The Social Security Trustees predict that the program will be unable to pay benefits in full beginning in year 2037 (28 years from the time I’m writing this post). At that time it is predicted that benefits would need to be reduced by 24 percent unless other action is taken. By 2083 benefits would need to be reduced another 2 percentage points to 26 percent. (See also the FAQ on Social Security’s future.)

The reason for the predicted shortfall is demographics: longer lives and fewer workers relative to retirees. Social Security’s financing problem could be solved in a number of ways: increasing taxes, decreasing benefits, using other financing sources, or a combination thereof. For example, raising payroll taxes to 16.26% in 2037 and increasing them to 16.74% by 2083 could preserve full benefit levels. (The current Social Security payroll tax rate is 12.4%.)

To be sure Social Security has a problem. And solving it will be easier the sooner we start. But Medicare’s problems are upon us (expenditures for Medicare Hospital Insurance already exceed revenue) and require bigger adjustments in benefits or funding to fix (a halving of benefits or doubling of payroll tax). So, anytime you hear someone getting all worked up about how Social Security’s financing problem is the most important entitlement program issue to be addressed be skeptical. That person may have some other reason to want to fix Social Security now. For example, (s)he may not like the program and would prefer it be configured very differently, as they likely propose.
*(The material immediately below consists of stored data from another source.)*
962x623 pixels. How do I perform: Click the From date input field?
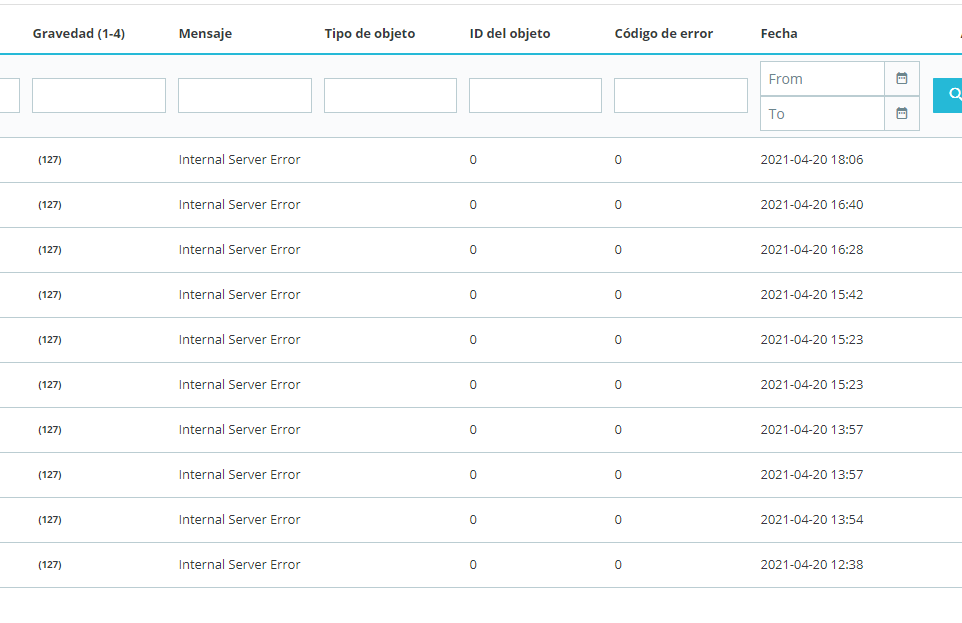tap(822, 78)
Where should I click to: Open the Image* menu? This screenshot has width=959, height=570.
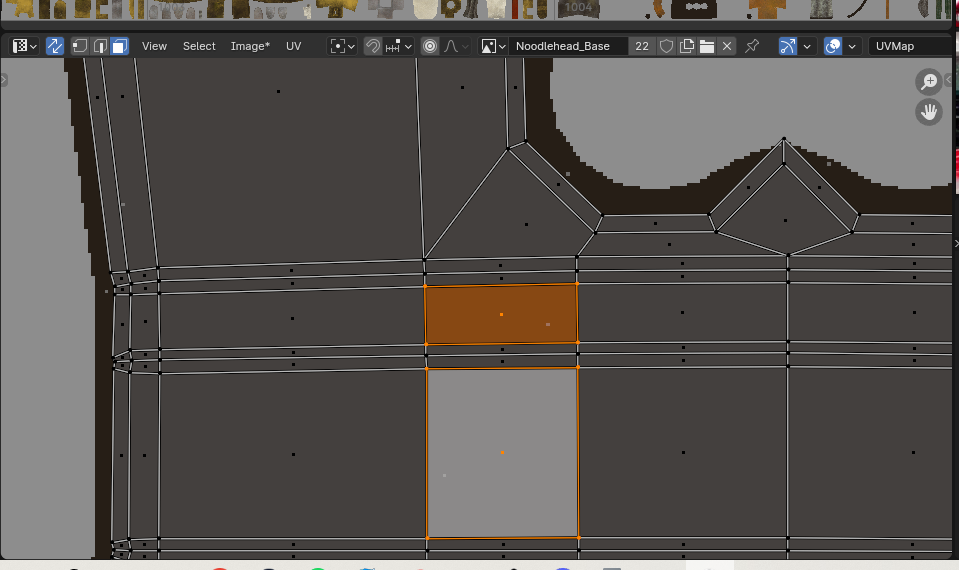pyautogui.click(x=250, y=46)
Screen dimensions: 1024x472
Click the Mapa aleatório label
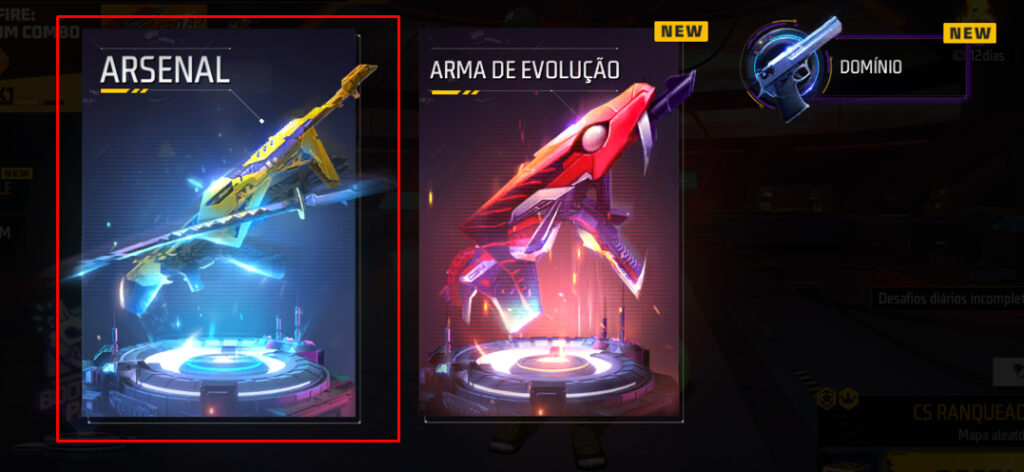click(991, 434)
Medicare is actually the most important entitlement program to fix right now. It’d be great if we could fix it and Social Security at the same time and soon. But it is politically difficult to do either. If any single president or congress did just one, that would be a big achievement. Likely it will take different presidents working with different congresses before both are solved. Medicare should come first.